Exercise instructions. Once the pictures are removed, restate the data below word for word.

Input.
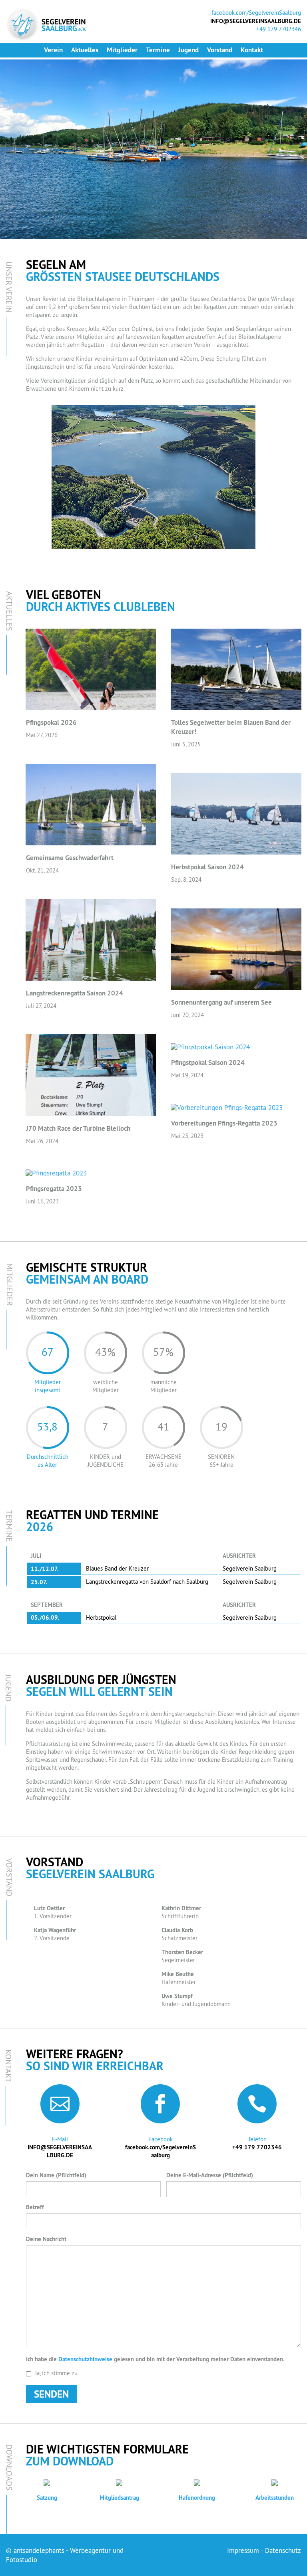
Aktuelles (84, 50)
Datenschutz (283, 2550)
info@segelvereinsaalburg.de (255, 21)
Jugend (188, 50)
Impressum (243, 2550)
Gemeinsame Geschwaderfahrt (70, 857)
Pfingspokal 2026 (51, 722)
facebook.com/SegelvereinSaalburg (256, 12)
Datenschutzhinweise (85, 2359)
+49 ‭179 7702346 (257, 2147)
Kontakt (252, 50)
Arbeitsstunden (274, 2497)
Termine (158, 50)
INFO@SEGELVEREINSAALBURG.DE (60, 2151)
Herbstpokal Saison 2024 (207, 867)
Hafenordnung (197, 2497)
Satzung (47, 2497)
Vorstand (219, 50)
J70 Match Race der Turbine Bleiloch (78, 1128)
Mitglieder (122, 50)
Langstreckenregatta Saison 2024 (74, 993)
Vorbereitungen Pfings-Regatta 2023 (224, 1123)
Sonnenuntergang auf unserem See (221, 1002)
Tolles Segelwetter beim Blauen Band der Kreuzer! (231, 727)
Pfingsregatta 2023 (54, 1188)
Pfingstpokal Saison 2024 (208, 1062)
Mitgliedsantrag (119, 2497)
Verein (53, 50)
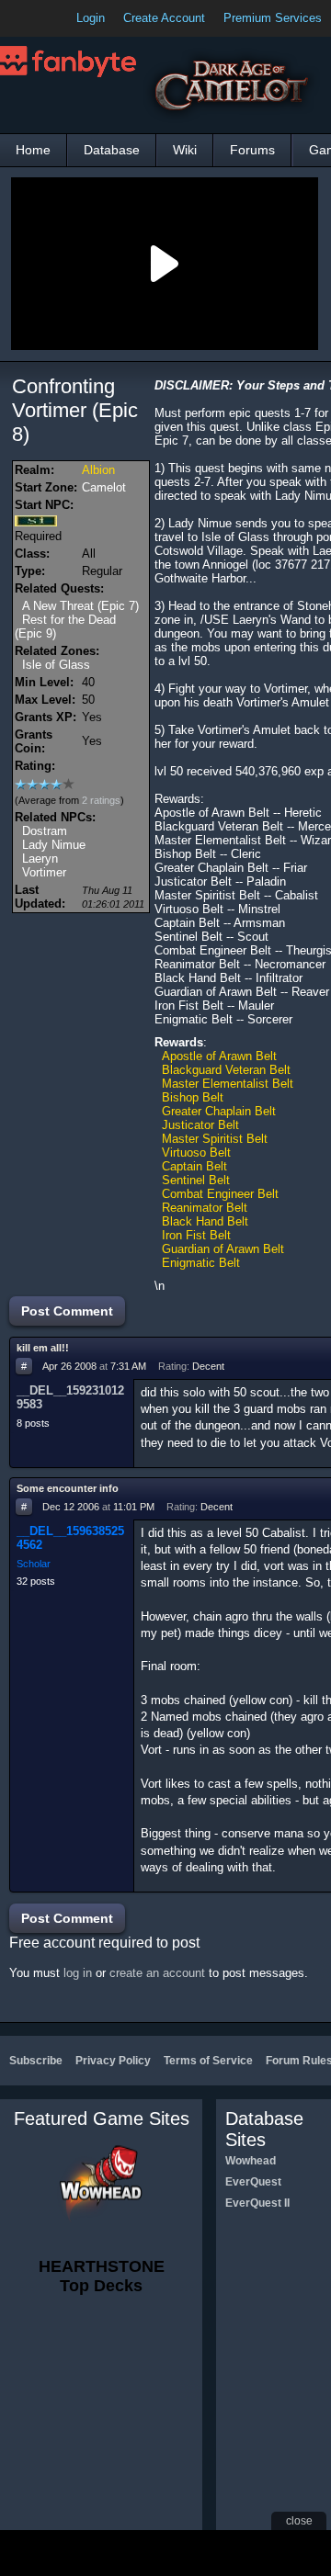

Final answer.
Aktuelles (84, 50)
Datenschutz (283, 2550)
info@segelvereinsaalburg.de (255, 21)
Jugend (188, 50)
Impressum (243, 2550)
Gemeinsame Geschwaderfahrt (70, 857)
Pfingspokal 2026 (51, 722)
facebook.com/SegelvereinSaalburg (256, 12)
Datenschutzhinweise (85, 2359)
+49 ‭179 7702346 (257, 2147)
Kontakt (252, 50)
Arbeitsstunden (274, 2497)
Termine (158, 50)
INFO@SEGELVEREINSAALBURG.DE (60, 2151)
Herbstpokal Saison 2024 (207, 867)
Hafenordnung (197, 2497)
Satzung (47, 2497)
Vorstand (219, 50)
J70 Match Race der Turbine Bleiloch (78, 1128)
Mitglieder (122, 50)
Langstreckenregatta Saison 2024 (74, 993)
Vorbereitungen Pfings-Regatta 2023 (224, 1123)
Sonnenuntergang auf unserem See (221, 1002)
Tolles Segelwetter beim Blauen Band der Kreuzer! (231, 727)
Pfingsregatta 2023 (54, 1188)
Pfingstpokal Saison 2024 (208, 1062)
Mitgliedsantrag (119, 2497)
Verein (53, 50)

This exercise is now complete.